Edit the data below by replacing each "Where should I click to:" with "Where do I click to:", and leave every other line unchanged.
begin LISTED RECORDS
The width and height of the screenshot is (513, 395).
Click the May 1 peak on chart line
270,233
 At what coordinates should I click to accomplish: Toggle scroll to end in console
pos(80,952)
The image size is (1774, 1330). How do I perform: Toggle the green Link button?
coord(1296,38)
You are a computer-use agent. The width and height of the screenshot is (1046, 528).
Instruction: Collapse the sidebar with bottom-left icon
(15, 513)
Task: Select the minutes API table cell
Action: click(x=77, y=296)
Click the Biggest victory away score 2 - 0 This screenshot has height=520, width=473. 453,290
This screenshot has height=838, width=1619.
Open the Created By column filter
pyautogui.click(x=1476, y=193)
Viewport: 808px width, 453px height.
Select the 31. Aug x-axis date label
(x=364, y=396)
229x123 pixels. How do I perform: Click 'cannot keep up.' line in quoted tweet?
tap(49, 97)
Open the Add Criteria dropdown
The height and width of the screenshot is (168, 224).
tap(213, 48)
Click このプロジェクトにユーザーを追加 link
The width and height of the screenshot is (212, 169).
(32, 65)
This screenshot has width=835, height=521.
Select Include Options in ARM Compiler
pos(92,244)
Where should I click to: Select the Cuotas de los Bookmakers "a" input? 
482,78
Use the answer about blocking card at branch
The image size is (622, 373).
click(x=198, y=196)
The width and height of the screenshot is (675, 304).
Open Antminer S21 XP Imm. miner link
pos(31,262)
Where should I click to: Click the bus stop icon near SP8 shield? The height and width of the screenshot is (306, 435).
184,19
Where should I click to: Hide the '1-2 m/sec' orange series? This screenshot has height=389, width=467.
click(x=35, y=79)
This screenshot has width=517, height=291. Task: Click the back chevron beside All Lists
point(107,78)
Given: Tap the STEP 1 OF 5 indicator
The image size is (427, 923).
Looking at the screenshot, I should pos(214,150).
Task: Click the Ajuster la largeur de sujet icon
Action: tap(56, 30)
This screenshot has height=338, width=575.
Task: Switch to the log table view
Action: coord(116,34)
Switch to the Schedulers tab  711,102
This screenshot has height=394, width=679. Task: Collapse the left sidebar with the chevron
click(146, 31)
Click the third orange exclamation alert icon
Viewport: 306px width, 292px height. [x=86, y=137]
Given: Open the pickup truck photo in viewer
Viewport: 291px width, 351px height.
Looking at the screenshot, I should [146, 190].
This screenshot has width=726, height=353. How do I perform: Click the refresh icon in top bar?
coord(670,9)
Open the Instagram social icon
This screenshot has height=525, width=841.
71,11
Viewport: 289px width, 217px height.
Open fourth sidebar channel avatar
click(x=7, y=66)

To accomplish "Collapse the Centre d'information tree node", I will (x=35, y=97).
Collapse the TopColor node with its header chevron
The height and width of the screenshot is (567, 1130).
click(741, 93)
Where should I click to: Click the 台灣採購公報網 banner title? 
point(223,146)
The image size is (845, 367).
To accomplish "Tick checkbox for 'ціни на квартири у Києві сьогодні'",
end LISTED RECORDS
● ANSWER IN FULL
The width and height of the screenshot is (513, 395).
Click the May 1 peak on chart line
270,233
 At what coordinates should I click to accomplish: Toggle scroll to end in console
pos(80,952)
The image size is (1774, 1330). How do I perform: Toggle the green Link button?
coord(1296,38)
You are a computer-use agent. The width and height of the screenshot is (1046, 528).
Instruction: Collapse the sidebar with bottom-left icon
(15, 513)
Task: Select the minutes API table cell
Action: click(x=77, y=296)
Click the Biggest victory away score 2 - 0 This screenshot has height=520, width=473. 453,290
This screenshot has height=838, width=1619.
Open the Created By column filter
pyautogui.click(x=1476, y=193)
Viewport: 808px width, 453px height.
Select the 31. Aug x-axis date label
(x=364, y=396)
229x123 pixels. How do I perform: Click 'cannot keep up.' line in quoted tweet?
tap(49, 97)
Open the Add Criteria dropdown
The height and width of the screenshot is (168, 224).
tap(213, 48)
Click このプロジェクトにユーザーを追加 link
The width and height of the screenshot is (212, 169).
(32, 65)
This screenshot has width=835, height=521.
Select Include Options in ARM Compiler
pos(92,244)
Where do I click to: Select the Cuotas de los Bookmakers "a" input? 
482,78
Use the answer about blocking card at branch
The image size is (622, 373).
click(x=198, y=196)
The width and height of the screenshot is (675, 304).
Open Antminer S21 XP Imm. miner link
pos(31,262)
Where do I click to: Click the bus stop icon near SP8 shield? The height and width of the screenshot is (306, 435).
184,19
Where do I click to: Hide the '1-2 m/sec' orange series? This screenshot has height=389, width=467.
click(x=35, y=79)
This screenshot has width=517, height=291. Task: Click the back chevron beside All Lists
point(107,78)
Given: Tap the STEP 1 OF 5 indicator
The image size is (427, 923).
Looking at the screenshot, I should pos(214,150).
Task: Click the Ajuster la largeur de sujet icon
Action: tap(56, 30)
This screenshot has height=338, width=575.
Task: Switch to the log table view
Action: coord(116,34)
Switch to the Schedulers tab  711,102
This screenshot has height=394, width=679. Task: Collapse the left sidebar with the chevron
click(146, 31)
Click the third orange exclamation alert icon
Viewport: 306px width, 292px height. [x=86, y=137]
Given: Open the pickup truck photo in viewer
Viewport: 291px width, 351px height.
Looking at the screenshot, I should [146, 190].
This screenshot has width=726, height=353. How do I perform: Click the refresh icon in top bar?
coord(670,9)
Open the Instagram social icon
This screenshot has height=525, width=841.
71,11
Viewport: 289px width, 217px height.
Open fourth sidebar channel avatar
click(x=7, y=66)

To accomplish "Collapse the Centre d'information tree node", I will (x=35, y=97).
Collapse the TopColor node with its header chevron
The height and width of the screenshot is (567, 1130).
click(741, 93)
Where do I click to: Click the 台灣採購公報網 banner title? 
point(223,146)
The image size is (845, 367).
To accomplish "Tick checkbox for 'ціни на квартири у Києві сьогодні'",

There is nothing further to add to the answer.